### Goal of the exercise
Every entry that follows should be reproduced exactly.
Records supplied Block Start
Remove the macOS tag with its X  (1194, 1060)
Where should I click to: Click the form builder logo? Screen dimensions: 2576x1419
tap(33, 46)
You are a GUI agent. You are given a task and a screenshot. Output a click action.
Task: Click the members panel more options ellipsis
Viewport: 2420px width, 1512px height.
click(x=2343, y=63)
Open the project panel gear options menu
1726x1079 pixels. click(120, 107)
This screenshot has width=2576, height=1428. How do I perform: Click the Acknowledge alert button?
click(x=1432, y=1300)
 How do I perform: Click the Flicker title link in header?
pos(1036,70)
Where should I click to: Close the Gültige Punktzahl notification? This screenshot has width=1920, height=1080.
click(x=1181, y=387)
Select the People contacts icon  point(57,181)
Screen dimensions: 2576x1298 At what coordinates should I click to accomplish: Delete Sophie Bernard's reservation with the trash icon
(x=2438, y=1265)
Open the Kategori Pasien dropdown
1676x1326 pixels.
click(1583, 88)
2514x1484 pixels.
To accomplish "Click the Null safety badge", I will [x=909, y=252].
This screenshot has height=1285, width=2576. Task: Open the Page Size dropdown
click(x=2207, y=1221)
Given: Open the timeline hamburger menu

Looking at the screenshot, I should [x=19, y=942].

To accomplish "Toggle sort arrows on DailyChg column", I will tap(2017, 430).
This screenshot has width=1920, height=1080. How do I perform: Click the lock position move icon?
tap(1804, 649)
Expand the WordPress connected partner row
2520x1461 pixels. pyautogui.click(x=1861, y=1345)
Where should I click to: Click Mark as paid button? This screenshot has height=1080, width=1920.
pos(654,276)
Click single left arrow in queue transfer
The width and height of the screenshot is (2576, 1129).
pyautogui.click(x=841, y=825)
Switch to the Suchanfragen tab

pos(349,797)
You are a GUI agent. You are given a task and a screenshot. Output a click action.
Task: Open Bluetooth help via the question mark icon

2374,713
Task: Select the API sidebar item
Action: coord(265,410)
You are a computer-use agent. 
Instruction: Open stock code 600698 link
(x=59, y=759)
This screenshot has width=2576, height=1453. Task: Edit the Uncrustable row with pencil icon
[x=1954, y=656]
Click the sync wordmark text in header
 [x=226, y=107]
Records supplied Block End
### Expected answer
Remove the macOS tag with its X  (1194, 1060)
Where should I click to: Click the form builder logo? Screen dimensions: 2576x1419
tap(33, 46)
You are a GUI agent. You are given a task and a screenshot. Output a click action.
Task: Click the members panel more options ellipsis
Viewport: 2420px width, 1512px height.
click(x=2343, y=63)
Open the project panel gear options menu
1726x1079 pixels. click(120, 107)
This screenshot has width=2576, height=1428. How do I perform: Click the Acknowledge alert button?
click(x=1432, y=1300)
 How do I perform: Click the Flicker title link in header?
pos(1036,70)
Where should I click to: Close the Gültige Punktzahl notification? This screenshot has width=1920, height=1080.
click(x=1181, y=387)
Select the People contacts icon  point(57,181)
Screen dimensions: 2576x1298 At what coordinates should I click to accomplish: Delete Sophie Bernard's reservation with the trash icon
(x=2438, y=1265)
Open the Kategori Pasien dropdown
1676x1326 pixels.
click(1583, 88)
2514x1484 pixels.
To accomplish "Click the Null safety badge", I will [x=909, y=252].
This screenshot has height=1285, width=2576. Task: Open the Page Size dropdown
click(x=2207, y=1221)
Given: Open the timeline hamburger menu

Looking at the screenshot, I should [x=19, y=942].

To accomplish "Toggle sort arrows on DailyChg column", I will tap(2017, 430).
This screenshot has width=1920, height=1080. How do I perform: Click the lock position move icon?
tap(1804, 649)
Expand the WordPress connected partner row
2520x1461 pixels. pyautogui.click(x=1861, y=1345)
Where should I click to: Click Mark as paid button? This screenshot has height=1080, width=1920.
pos(654,276)
Click single left arrow in queue transfer
The width and height of the screenshot is (2576, 1129).
pyautogui.click(x=841, y=825)
Switch to the Suchanfragen tab

pos(349,797)
You are a GUI agent. You are given a task and a screenshot. Output a click action.
Task: Open Bluetooth help via the question mark icon

2374,713
Task: Select the API sidebar item
Action: coord(265,410)
You are a computer-use agent. 
Instruction: Open stock code 600698 link
(x=59, y=759)
This screenshot has width=2576, height=1453. Task: Edit the Uncrustable row with pencil icon
[x=1954, y=656]
Click the sync wordmark text in header
 [x=226, y=107]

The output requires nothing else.